* HOW TO COMPLETE THIS TASK: Look over the data below and give the number of lines containing the word "computer", with no other words.

* RECORDS FOR THIS TASK:

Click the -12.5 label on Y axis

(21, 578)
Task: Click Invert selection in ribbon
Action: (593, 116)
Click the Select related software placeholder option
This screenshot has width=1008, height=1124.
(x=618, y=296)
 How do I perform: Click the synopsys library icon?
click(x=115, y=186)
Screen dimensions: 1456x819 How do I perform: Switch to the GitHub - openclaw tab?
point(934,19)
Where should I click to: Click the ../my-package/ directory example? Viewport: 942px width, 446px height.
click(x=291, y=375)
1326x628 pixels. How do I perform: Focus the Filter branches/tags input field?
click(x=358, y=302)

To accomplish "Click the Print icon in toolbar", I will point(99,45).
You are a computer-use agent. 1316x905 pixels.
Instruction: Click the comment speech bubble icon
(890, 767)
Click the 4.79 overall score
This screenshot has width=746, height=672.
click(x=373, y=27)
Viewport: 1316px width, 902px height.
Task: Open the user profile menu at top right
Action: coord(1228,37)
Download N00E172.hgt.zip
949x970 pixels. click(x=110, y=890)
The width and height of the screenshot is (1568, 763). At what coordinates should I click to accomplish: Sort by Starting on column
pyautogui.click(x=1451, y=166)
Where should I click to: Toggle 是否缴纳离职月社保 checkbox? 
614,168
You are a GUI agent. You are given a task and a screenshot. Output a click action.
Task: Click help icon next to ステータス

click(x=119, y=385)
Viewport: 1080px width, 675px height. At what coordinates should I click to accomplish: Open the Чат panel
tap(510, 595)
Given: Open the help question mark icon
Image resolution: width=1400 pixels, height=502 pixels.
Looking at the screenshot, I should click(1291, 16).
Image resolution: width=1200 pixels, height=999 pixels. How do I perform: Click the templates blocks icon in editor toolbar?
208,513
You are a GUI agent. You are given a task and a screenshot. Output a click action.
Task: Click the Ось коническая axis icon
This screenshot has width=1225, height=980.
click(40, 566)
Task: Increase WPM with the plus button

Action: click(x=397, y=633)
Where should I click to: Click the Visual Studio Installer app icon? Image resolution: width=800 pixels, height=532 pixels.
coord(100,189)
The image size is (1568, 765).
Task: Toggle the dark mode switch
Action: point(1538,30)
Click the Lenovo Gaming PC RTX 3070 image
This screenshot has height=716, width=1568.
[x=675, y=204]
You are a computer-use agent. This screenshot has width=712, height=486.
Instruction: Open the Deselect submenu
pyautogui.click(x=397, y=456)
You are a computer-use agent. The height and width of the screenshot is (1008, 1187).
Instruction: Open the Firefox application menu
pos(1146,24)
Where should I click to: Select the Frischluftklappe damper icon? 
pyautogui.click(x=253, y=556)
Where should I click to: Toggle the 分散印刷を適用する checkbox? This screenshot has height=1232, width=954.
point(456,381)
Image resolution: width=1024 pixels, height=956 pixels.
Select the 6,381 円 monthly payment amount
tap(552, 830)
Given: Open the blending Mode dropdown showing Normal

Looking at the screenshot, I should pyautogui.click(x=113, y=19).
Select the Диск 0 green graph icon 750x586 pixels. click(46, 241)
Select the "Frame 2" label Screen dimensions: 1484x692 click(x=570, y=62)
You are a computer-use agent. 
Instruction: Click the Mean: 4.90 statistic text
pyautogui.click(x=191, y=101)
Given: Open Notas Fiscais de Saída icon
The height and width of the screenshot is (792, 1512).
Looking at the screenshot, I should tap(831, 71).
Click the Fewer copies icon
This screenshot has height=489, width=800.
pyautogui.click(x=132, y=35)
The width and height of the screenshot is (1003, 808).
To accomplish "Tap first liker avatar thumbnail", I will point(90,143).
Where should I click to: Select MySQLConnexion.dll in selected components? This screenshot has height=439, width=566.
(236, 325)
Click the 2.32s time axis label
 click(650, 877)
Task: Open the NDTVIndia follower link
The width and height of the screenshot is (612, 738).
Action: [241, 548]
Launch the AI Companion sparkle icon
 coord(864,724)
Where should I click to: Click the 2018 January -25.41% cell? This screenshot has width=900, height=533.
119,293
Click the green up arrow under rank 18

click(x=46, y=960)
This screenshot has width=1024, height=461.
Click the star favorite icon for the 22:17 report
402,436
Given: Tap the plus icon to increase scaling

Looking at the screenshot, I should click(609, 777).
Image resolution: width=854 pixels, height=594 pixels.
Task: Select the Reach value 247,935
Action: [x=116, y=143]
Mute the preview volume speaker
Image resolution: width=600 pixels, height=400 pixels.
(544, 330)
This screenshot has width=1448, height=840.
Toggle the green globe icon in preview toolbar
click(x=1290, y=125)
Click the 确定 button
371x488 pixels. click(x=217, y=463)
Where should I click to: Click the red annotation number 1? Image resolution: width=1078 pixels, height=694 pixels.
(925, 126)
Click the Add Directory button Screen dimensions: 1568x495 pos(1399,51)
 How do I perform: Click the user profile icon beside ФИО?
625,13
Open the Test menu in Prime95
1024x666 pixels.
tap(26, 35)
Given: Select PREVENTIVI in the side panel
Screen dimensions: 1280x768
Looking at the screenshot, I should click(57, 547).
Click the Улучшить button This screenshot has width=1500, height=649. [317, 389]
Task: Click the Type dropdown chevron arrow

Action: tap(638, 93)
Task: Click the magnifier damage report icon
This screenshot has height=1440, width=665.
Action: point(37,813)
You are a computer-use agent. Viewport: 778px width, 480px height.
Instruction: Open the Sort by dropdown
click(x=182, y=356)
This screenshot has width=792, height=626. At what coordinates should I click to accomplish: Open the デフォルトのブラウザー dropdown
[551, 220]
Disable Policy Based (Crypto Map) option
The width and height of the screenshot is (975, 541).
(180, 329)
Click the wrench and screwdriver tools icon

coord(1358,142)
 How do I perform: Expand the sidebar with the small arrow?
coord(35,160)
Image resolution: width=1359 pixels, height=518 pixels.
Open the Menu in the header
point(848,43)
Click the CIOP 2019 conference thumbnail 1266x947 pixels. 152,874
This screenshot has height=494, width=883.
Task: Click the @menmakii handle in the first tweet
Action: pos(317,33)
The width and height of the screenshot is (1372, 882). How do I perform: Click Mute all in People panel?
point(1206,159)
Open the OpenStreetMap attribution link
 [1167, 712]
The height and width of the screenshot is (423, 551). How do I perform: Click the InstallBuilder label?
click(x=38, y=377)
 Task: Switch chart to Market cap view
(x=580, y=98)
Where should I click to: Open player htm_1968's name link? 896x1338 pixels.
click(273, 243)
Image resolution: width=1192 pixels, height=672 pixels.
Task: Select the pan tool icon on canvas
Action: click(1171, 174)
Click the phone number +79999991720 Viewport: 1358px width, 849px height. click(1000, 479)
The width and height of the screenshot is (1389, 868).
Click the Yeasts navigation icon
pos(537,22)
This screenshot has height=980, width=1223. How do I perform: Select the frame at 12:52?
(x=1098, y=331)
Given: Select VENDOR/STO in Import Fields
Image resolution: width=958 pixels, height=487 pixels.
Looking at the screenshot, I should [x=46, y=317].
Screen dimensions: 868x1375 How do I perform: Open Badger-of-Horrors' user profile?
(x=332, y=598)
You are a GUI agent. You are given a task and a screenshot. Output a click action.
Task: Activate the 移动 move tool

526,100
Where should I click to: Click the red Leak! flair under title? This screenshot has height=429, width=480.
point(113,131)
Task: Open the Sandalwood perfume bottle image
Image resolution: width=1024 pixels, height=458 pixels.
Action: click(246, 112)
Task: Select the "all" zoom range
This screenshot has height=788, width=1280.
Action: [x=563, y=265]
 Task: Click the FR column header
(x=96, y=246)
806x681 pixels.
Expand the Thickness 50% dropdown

* TASK RESULT: 5